Pretty soon your humans will tile your universe with variations on themselves. And the universe you worked so hard over, that you had such high hopes for, will be taken up entirely with creatures that, although they become increasingly computationally powerful, have an emotional repertoire so impoverished that they rarely have any complex positive qualia beyond pleasure, discovery, joy, love, and vellen. What was to be your masterpiece becomes instead an entire universe devoid of fleem.
There’s little that will stop one of these crusading, expansionist, assimilating collectives once it starts. (And, of course, if you intervene on a planet after it develops geometry, your avatar will be executed and your universe may be disqualified.)

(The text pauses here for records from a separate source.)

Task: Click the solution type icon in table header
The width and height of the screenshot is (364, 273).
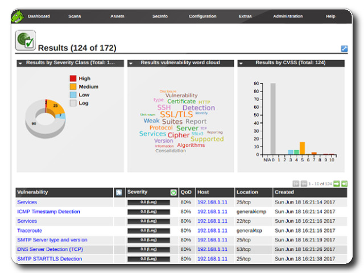Action: (x=119, y=193)
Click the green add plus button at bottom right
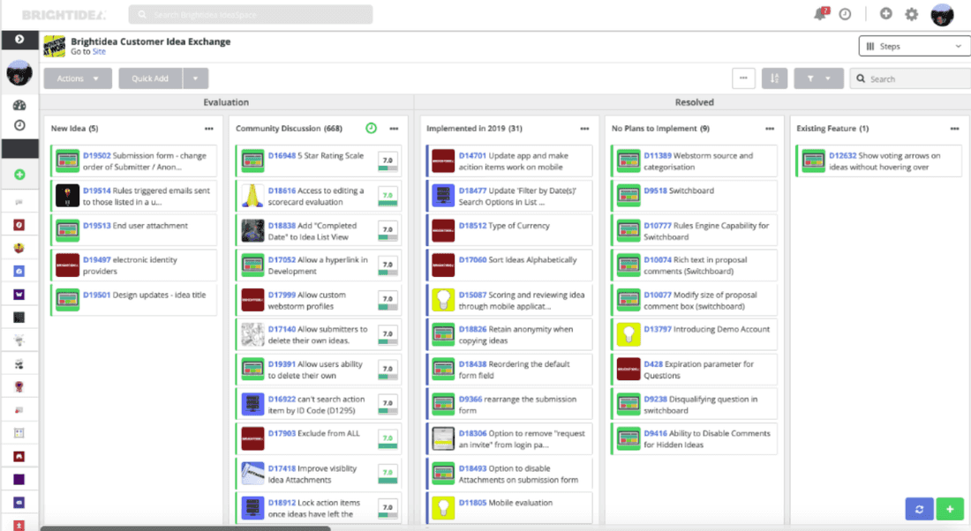This screenshot has height=531, width=971. pos(950,509)
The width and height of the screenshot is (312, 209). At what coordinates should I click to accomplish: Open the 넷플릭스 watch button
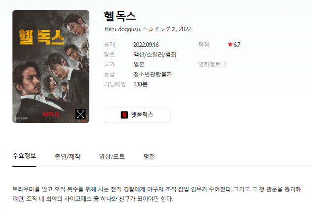coord(137,115)
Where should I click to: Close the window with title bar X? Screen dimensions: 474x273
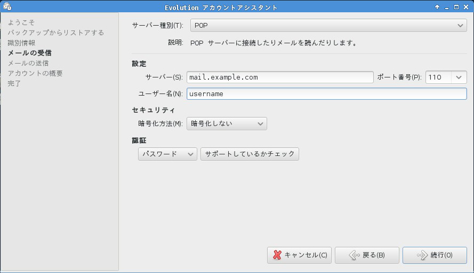click(466, 7)
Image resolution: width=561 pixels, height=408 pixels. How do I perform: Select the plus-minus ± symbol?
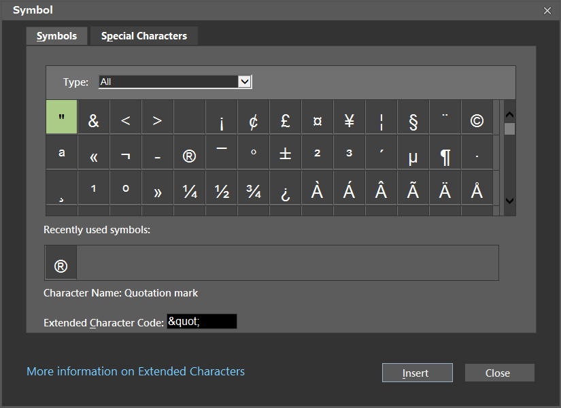click(x=286, y=156)
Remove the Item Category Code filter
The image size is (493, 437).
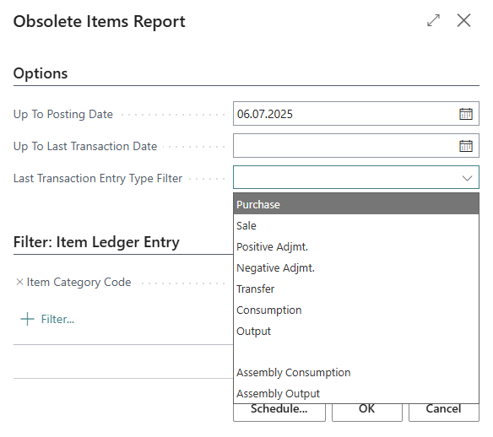coord(19,282)
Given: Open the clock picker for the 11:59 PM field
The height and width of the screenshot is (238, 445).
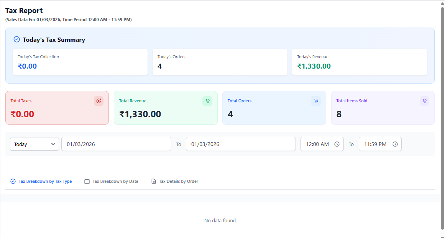Looking at the screenshot, I should (395, 144).
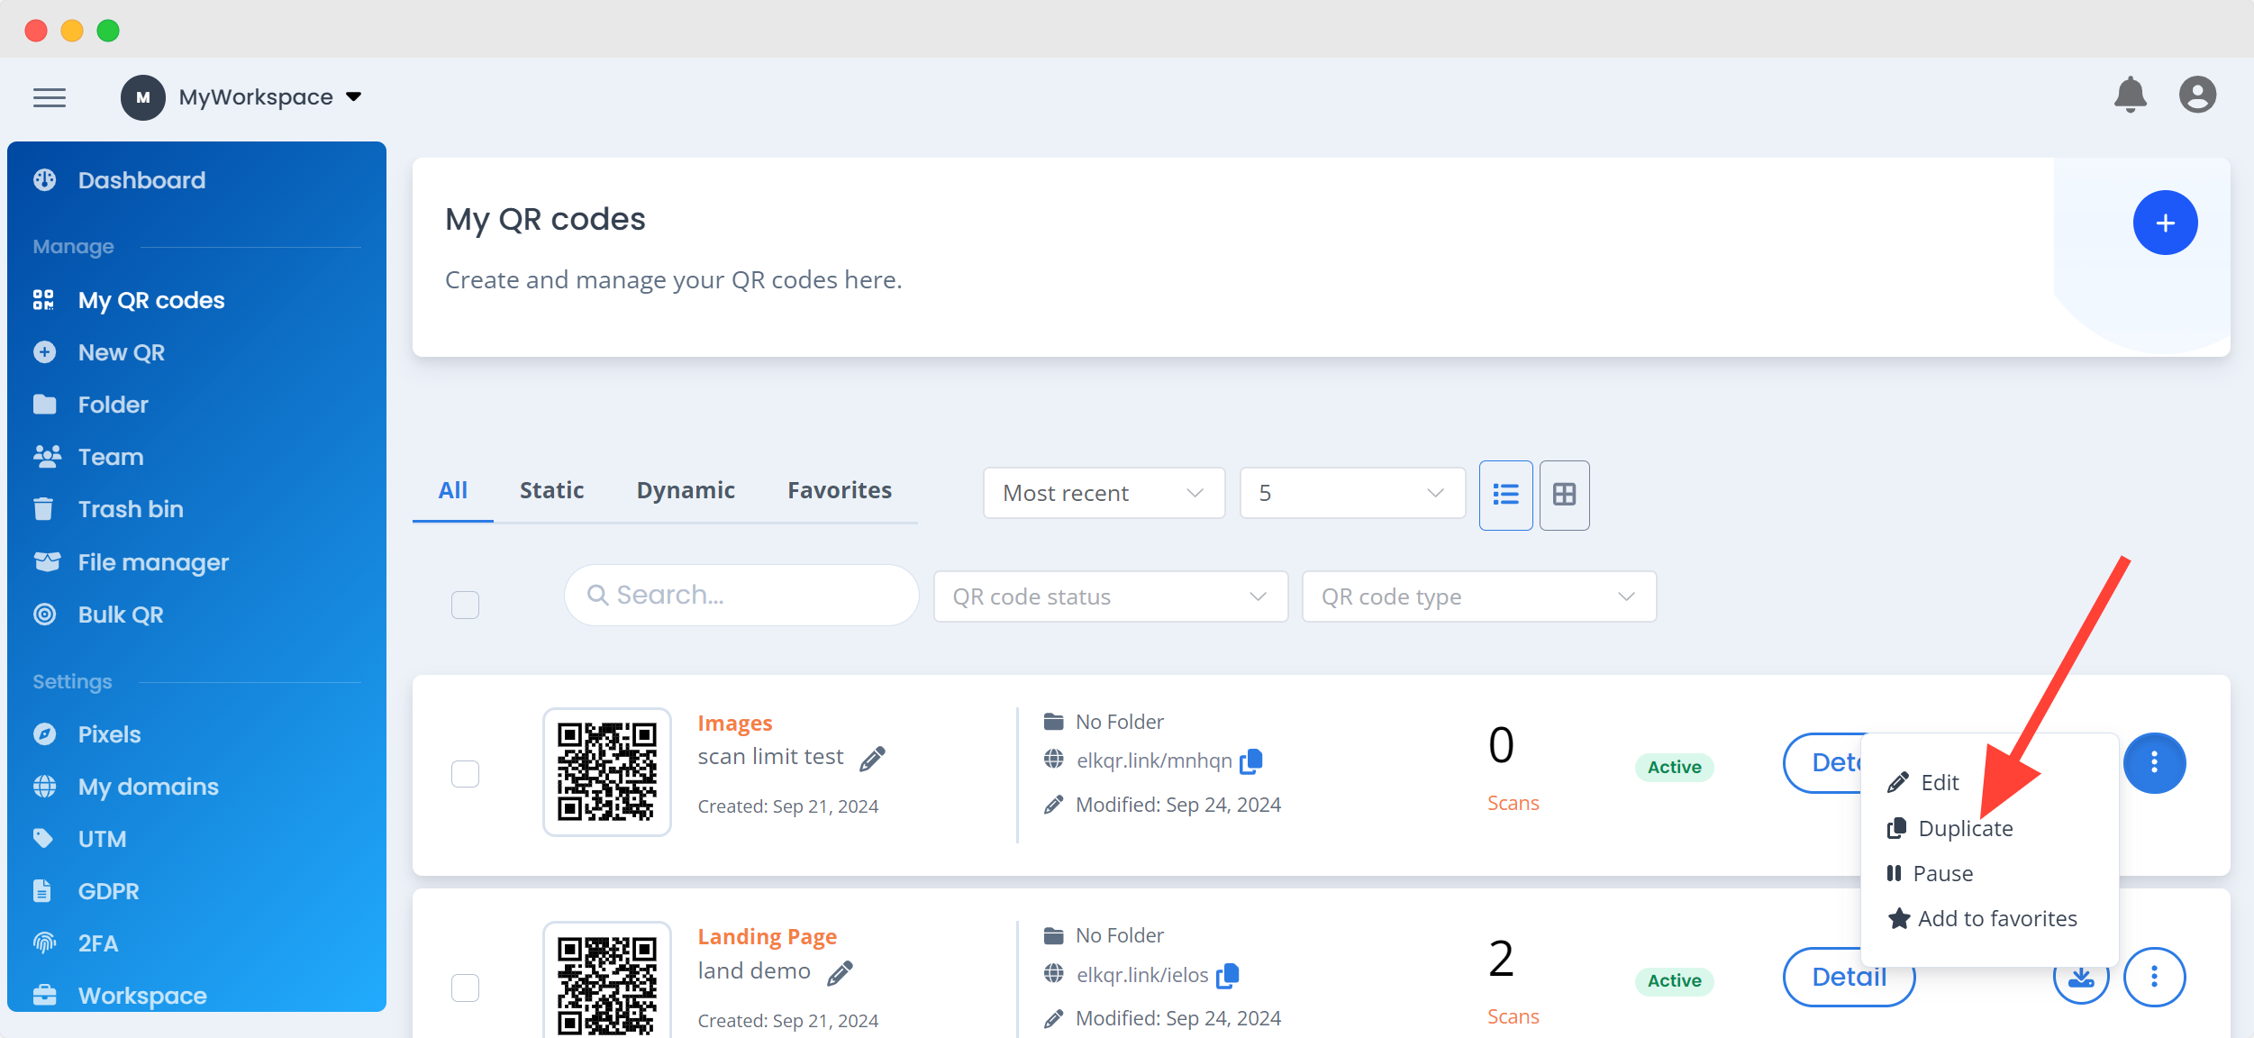Click the edit pencil next to scan limit test
The height and width of the screenshot is (1038, 2254).
[870, 758]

Some gods say that there’s nothing you can do to prevent this from happening, and the best you can do is to seed only one planet in each universe with life—to put all your eggs in one male, so to speak. This is because a single bad batch of humans can spoil an entire universe. Standard practice is to time the evolution of life in different star systems to develop geometry at nearly the same time, leading to a maximally-diverse mid-game. But value-preserving (also called “purity-based” or “conservative”) societies are usually highly aggressive when encountering alien species, reducing diversity and expending your universe’s limited energy. So instead, these gods build a larger number of isolated universes, each seeded with life on just one planet. (A more elaborate variant of this strategy is to distribute matter in dense, widely-separated clusters, impose a low speed of information propagation, and seed each cluster with one live planet, so that travel time between cluster always gives a stabilizing “home field” advantage in contact between species from different clusters.)
However, there are techniques that some gods report using successfully to break up a human-tiling.
Dynamic physical constants—If you subtly vary your universe’s physical constants over time or space, this may cause their function-evaluation or error-checking mechanisms to fail. Be warned: This technique is not for beginners. Note that the judges will usually deduct points for lookup-table variation of physical constants.
Cosmic radiation—Bombardment by particles and shortwave radiation can also cause their function-evaluation or error-checking mechanisms to fail. The trick here is to design your universe so that drifting interstellar bubbles of sudden, high-intensity radiation are frequent enough to hit an expanding tiling of humans, yet not frequent enough to wipe out vulnerable early-stage multicellular life.
Spiral arms—A clever way of making the humans themselves implement the radiation strategy. An expanding wave of humans will follow a dense column of matter up to the galactic core, where there are high particle radiation levels. Even if this fails, ensuring that the distribution of matter in your universe has a low intrinsic dimensionality (at most half the embedded dimensionality) will slow down the spread of humans and give other species a chance to evolve.
So that’s our column for today! Good luck, have fun, and remember—never let the players in on the game!